● AIM OF THE EXERCISE:
Every line of the material below that holds the string "will" should be copied.

● THE DATA:
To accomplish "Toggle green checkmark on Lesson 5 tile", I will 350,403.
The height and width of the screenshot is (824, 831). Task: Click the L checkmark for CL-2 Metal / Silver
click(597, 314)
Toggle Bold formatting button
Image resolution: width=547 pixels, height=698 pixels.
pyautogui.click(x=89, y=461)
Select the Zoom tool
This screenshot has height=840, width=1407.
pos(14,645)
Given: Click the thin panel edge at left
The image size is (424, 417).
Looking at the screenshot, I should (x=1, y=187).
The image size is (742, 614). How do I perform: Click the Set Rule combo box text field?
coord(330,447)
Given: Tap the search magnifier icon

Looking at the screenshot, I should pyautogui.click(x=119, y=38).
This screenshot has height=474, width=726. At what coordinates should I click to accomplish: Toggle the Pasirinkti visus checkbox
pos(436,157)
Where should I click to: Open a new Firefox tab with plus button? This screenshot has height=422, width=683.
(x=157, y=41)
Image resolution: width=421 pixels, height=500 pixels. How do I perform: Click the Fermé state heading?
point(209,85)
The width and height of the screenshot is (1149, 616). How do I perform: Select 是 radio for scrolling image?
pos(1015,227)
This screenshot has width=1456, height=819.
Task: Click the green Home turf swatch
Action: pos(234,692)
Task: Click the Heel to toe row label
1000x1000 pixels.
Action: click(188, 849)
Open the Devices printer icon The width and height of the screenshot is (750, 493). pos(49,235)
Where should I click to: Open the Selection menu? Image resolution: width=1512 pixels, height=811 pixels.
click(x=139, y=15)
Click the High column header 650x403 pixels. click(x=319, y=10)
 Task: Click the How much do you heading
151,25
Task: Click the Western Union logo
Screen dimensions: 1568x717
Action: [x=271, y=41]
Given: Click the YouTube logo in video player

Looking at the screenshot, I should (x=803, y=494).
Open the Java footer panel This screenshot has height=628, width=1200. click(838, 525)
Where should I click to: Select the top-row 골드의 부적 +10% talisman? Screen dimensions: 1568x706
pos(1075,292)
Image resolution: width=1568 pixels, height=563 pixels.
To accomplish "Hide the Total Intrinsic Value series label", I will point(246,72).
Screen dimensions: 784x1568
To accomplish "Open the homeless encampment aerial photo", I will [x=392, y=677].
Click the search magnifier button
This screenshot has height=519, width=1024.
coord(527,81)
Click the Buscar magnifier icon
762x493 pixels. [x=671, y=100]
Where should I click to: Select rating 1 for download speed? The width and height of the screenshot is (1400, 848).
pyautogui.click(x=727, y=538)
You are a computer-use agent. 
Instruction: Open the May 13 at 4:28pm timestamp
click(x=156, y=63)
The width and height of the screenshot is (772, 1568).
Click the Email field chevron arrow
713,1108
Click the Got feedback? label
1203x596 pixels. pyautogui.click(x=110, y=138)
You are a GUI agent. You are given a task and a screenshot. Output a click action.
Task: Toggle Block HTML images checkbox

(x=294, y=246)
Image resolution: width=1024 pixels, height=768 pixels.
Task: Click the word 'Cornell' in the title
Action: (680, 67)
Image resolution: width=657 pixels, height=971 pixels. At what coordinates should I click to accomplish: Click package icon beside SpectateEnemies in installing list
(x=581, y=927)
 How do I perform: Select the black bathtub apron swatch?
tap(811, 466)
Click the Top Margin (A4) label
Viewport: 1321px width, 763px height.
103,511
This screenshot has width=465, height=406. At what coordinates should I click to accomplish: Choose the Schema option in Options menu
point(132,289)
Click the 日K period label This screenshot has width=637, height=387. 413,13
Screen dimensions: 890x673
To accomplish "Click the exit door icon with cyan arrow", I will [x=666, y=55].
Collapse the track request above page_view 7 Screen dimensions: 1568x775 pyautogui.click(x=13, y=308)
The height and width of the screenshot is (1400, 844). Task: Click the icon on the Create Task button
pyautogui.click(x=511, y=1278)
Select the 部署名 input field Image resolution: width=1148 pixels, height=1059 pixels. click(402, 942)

● RESULT OF THIS TASK:
To accomplish "Toggle green checkmark on Lesson 5 tile", I will 350,403.
To accomplish "Hide the Total Intrinsic Value series label", I will point(246,72).
To accomplish "Open the homeless encampment aerial photo", I will [x=392, y=677].
To accomplish "Click the exit door icon with cyan arrow", I will [x=666, y=55].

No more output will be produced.